▶ **What is expected**
Print the lines from the one containing "Where should I" through the end of the listing below, exactly as written. Any pictures stay out.

═══

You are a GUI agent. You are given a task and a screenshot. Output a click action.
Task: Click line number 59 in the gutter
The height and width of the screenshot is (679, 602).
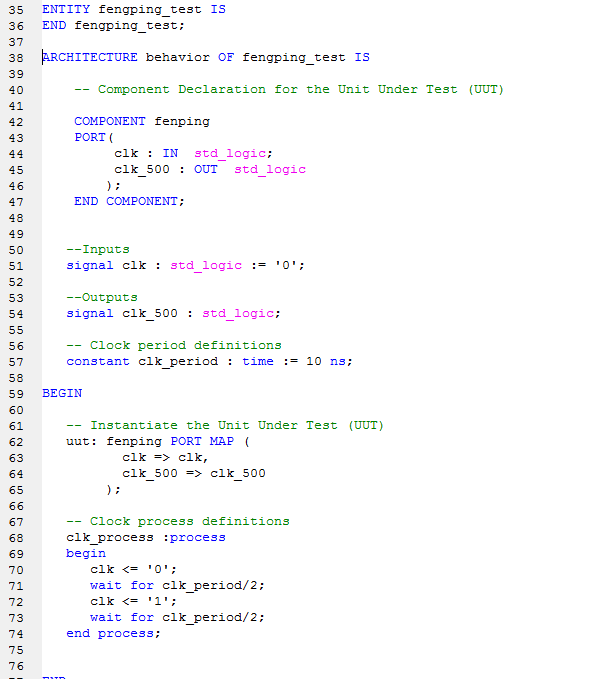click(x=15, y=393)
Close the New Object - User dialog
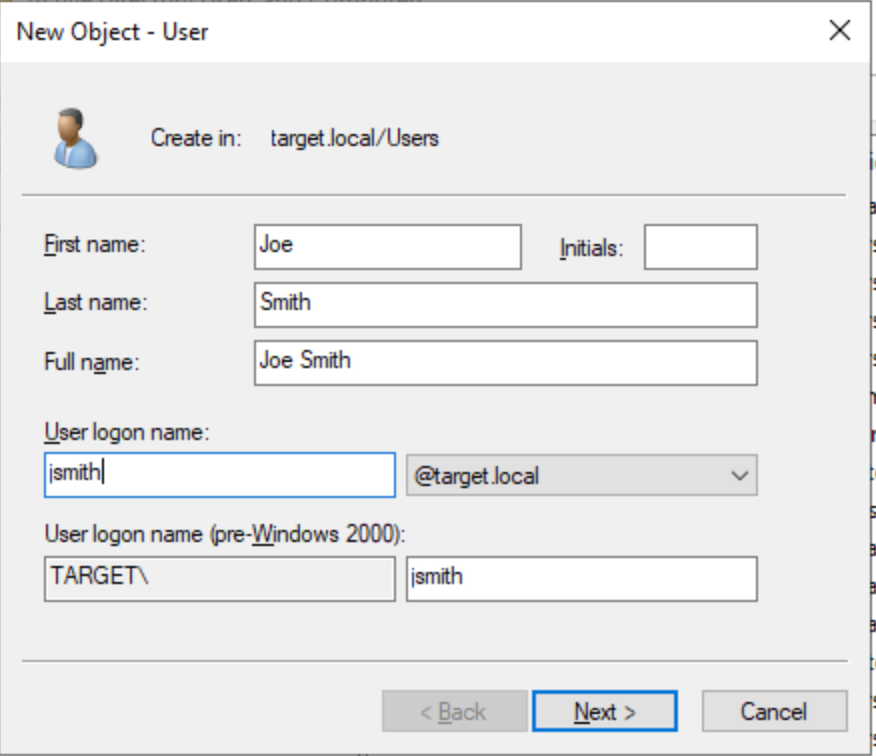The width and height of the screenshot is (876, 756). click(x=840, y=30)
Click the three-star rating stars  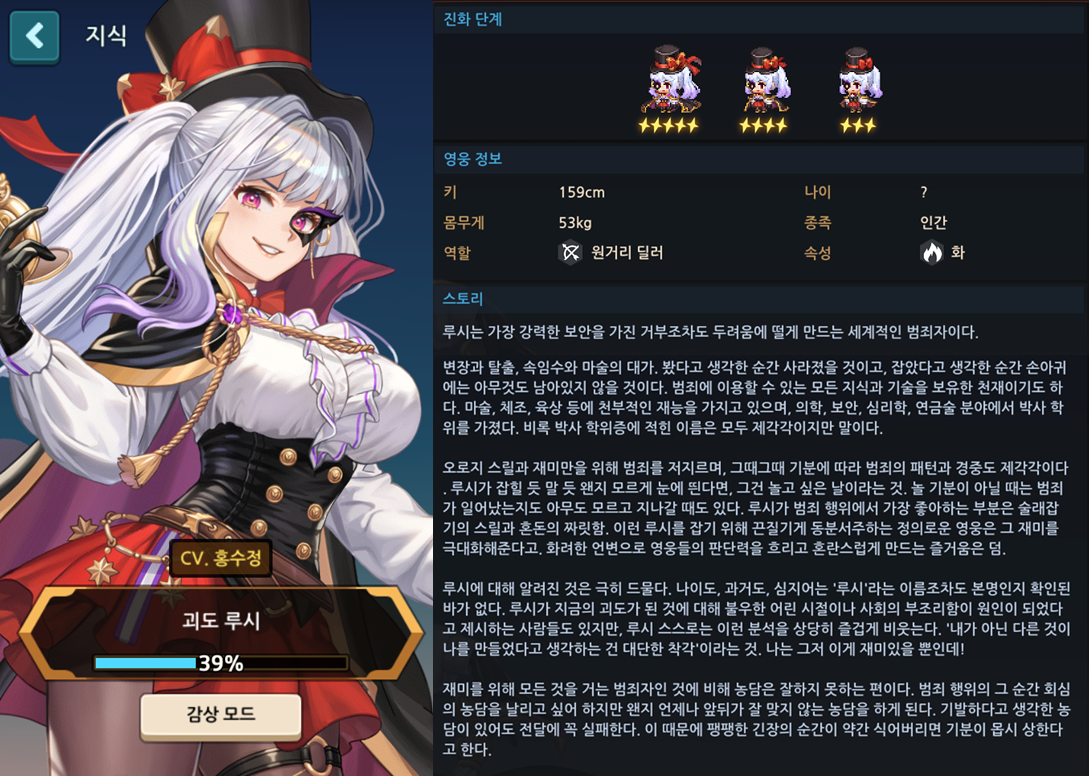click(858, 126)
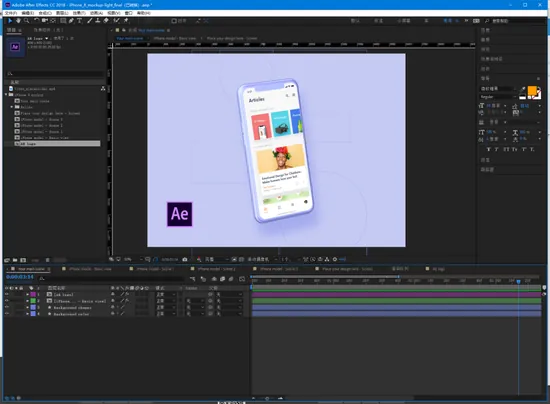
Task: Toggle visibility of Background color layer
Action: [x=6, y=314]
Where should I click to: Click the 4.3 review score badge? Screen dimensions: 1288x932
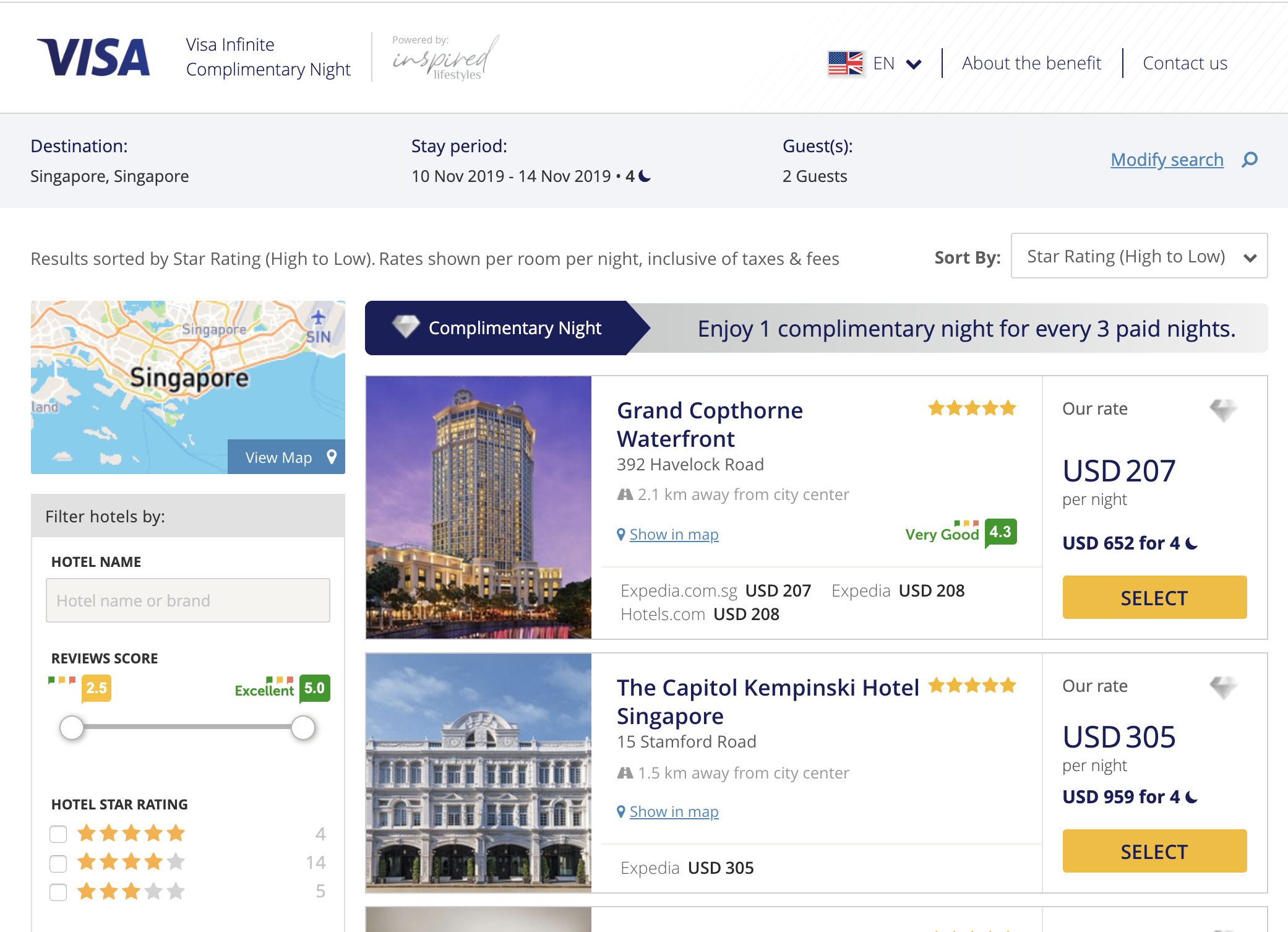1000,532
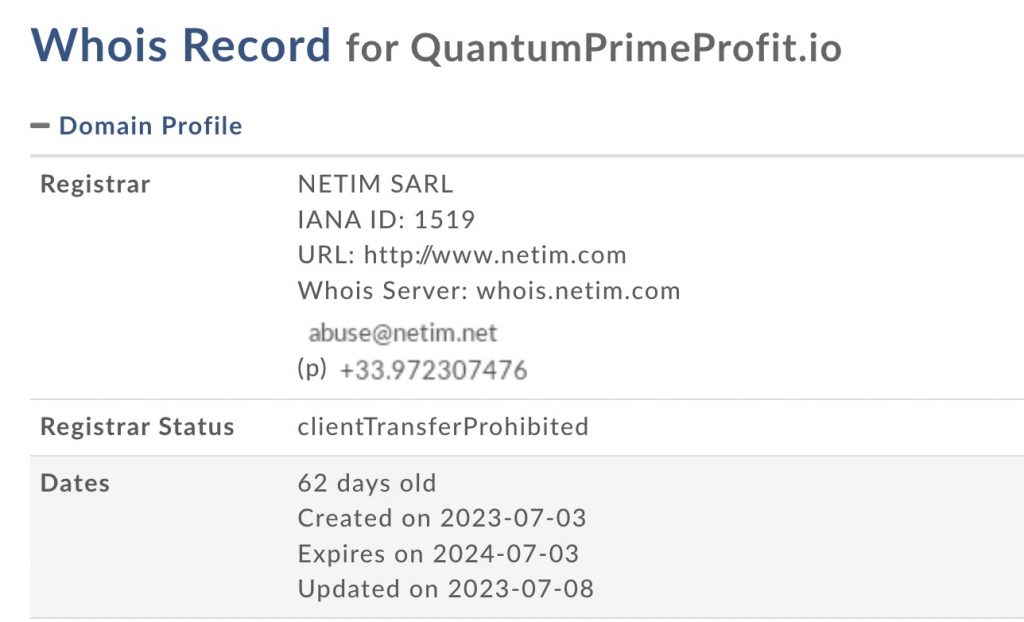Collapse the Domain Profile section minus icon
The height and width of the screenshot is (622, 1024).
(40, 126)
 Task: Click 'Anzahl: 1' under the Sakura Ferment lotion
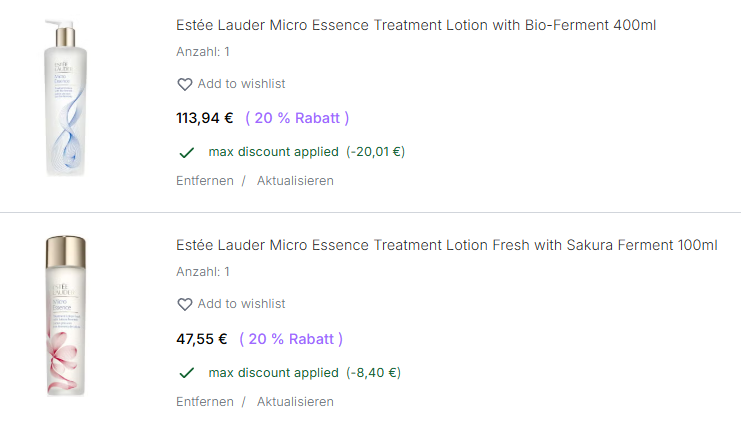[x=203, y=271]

═══

▶ **Response below**
Where should I click to: Click the 4.3 review score badge? Screen dimensions: 1288x932
1000,532
Collapse the Domain Profile section minus icon
The height and width of the screenshot is (622, 1024).
(40, 126)
 Task: Click 'Anzahl: 1' under the Sakura Ferment lotion
[x=203, y=271]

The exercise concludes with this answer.